Collected data entries:
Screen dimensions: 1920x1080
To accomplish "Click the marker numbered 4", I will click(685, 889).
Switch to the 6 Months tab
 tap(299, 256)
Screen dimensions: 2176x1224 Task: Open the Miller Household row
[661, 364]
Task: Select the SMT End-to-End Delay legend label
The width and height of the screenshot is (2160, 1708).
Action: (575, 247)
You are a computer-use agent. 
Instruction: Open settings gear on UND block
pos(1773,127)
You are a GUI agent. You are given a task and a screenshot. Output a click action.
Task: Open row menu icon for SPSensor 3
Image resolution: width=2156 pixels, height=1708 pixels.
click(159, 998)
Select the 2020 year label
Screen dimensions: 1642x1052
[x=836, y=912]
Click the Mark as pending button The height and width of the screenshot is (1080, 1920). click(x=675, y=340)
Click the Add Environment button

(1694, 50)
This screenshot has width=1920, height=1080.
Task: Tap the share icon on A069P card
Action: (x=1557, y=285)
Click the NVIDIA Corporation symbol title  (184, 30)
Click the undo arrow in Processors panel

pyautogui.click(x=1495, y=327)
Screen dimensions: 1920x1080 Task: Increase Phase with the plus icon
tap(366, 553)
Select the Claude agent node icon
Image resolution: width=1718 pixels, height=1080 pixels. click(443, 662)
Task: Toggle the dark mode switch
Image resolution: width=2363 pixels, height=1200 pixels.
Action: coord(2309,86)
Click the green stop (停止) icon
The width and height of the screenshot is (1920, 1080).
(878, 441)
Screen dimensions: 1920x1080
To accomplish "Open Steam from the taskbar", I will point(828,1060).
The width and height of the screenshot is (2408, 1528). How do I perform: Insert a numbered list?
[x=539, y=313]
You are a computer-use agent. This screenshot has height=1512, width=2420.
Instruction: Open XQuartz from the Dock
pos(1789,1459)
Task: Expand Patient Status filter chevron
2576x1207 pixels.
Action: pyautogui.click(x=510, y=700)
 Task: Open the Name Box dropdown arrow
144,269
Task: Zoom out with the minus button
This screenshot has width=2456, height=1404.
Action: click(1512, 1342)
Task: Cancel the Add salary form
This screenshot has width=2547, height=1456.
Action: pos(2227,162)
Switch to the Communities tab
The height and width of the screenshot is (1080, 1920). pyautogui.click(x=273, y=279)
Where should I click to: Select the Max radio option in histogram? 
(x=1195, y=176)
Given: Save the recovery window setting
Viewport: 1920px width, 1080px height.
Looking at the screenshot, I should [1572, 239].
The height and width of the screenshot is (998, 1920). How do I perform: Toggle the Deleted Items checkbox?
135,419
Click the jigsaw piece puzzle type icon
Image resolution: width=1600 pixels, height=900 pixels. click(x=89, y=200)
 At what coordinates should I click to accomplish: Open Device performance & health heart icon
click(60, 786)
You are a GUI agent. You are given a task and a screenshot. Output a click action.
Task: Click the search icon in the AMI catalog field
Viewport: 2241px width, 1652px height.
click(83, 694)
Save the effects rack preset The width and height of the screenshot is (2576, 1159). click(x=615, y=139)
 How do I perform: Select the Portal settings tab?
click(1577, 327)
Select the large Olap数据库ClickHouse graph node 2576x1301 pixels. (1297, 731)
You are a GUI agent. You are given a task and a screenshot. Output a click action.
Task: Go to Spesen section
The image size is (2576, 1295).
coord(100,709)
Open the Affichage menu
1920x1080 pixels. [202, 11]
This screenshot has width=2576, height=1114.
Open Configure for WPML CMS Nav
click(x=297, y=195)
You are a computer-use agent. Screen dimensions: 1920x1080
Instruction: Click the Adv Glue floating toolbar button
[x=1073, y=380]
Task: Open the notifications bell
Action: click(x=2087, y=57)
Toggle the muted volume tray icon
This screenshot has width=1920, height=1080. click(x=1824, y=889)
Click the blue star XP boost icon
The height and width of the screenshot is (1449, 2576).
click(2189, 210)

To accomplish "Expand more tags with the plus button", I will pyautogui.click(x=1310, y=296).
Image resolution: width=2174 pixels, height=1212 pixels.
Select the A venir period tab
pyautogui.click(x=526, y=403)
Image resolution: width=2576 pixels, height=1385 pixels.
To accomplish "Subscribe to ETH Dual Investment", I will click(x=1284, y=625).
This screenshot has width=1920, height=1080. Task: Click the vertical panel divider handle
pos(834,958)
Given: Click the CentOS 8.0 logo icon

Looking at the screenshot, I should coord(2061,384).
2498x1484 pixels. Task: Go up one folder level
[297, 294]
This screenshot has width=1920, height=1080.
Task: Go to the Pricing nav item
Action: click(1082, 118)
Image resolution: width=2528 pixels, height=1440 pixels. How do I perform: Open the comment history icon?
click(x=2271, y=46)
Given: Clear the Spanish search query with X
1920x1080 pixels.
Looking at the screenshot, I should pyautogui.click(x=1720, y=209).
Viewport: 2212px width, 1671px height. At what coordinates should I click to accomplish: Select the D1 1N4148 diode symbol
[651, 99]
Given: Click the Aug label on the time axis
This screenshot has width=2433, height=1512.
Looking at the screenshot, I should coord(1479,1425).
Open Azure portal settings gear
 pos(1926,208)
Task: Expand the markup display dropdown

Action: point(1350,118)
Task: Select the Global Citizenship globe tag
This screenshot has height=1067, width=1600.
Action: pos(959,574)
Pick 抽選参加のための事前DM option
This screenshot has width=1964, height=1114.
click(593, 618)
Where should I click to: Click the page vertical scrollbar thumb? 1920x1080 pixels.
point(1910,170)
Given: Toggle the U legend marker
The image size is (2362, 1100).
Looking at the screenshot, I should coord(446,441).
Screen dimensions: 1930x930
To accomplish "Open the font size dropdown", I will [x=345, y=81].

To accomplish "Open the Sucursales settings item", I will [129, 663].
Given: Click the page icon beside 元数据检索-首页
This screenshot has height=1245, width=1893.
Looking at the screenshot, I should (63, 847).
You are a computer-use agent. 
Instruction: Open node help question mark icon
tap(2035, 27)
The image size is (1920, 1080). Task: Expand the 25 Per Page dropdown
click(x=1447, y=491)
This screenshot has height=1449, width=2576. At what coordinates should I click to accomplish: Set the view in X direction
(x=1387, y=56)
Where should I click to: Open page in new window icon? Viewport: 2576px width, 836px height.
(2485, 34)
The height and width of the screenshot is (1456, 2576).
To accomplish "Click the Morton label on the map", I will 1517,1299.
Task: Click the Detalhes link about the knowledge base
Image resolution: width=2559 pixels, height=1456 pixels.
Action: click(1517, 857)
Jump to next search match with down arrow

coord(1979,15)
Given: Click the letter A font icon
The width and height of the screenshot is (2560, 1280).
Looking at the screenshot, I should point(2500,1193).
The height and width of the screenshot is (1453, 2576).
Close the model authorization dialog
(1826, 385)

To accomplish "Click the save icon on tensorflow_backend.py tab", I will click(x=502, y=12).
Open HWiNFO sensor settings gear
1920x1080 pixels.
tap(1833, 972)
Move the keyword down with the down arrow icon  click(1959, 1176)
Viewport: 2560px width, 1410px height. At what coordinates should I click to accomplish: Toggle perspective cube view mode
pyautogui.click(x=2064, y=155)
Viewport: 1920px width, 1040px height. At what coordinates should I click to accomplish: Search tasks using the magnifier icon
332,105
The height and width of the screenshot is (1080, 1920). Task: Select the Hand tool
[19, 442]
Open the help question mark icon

> [Prompt]: Once you reach the line with "Task: Click the search" in the data above, copy it and every line after it exactly, up to and including the line with "You are a computer-use agent. Screen".

> [Answer to this problem]:
Task: Click the search icon in the AMI catalog field
Viewport: 2241px width, 1652px height.
click(83, 694)
Save the effects rack preset The width and height of the screenshot is (2576, 1159). click(x=615, y=139)
 How do I perform: Select the Portal settings tab?
click(1577, 327)
Select the large Olap数据库ClickHouse graph node 2576x1301 pixels. (1297, 731)
You are a GUI agent. You are given a task and a screenshot. Output a click action.
Task: Go to Spesen section
The image size is (2576, 1295).
coord(100,709)
Open the Affichage menu
1920x1080 pixels. [202, 11]
This screenshot has width=2576, height=1114.
Open Configure for WPML CMS Nav
click(x=297, y=195)
You are a computer-use agent. Screen dimensions: 1920x1080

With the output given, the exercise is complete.